* What is needed:
Every line of the records below that holds the word "Information" belongs in the answer.

─── Data for review ───

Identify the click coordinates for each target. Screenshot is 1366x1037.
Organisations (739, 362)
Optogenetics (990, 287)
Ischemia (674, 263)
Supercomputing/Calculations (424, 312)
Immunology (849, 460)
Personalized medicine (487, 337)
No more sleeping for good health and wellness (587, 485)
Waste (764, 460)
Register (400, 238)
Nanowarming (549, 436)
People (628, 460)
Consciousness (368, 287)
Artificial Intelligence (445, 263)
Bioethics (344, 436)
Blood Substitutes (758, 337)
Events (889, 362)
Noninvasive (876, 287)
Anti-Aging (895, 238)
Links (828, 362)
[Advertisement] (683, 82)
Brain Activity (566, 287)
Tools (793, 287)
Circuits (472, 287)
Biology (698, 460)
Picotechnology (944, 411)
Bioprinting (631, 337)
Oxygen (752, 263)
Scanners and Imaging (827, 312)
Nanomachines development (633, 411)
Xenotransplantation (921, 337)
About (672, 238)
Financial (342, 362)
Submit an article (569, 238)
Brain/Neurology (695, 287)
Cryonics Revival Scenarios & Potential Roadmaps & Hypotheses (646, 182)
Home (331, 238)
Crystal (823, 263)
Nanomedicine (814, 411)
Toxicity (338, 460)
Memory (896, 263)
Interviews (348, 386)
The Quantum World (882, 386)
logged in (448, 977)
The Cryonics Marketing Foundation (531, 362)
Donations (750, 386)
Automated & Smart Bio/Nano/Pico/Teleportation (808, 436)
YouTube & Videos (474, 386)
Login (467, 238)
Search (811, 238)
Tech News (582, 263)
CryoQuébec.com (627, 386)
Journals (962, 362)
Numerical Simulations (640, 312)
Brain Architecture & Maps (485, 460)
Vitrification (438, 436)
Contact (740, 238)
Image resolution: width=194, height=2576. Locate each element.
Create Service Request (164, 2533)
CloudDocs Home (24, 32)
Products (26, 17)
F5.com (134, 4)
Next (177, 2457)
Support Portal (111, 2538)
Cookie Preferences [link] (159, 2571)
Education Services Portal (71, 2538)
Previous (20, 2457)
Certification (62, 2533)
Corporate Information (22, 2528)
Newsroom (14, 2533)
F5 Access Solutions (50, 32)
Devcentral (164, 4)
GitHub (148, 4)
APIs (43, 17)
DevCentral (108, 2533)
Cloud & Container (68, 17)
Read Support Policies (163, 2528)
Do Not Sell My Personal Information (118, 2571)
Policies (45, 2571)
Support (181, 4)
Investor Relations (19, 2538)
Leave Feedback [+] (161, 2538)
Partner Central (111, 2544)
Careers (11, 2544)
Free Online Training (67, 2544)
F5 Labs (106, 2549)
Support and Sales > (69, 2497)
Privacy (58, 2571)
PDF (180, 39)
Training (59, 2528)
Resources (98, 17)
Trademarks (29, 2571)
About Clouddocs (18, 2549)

───

* Solution to this task:
Corporate Information (22, 2528)
Do Not Sell My Personal Information (118, 2571)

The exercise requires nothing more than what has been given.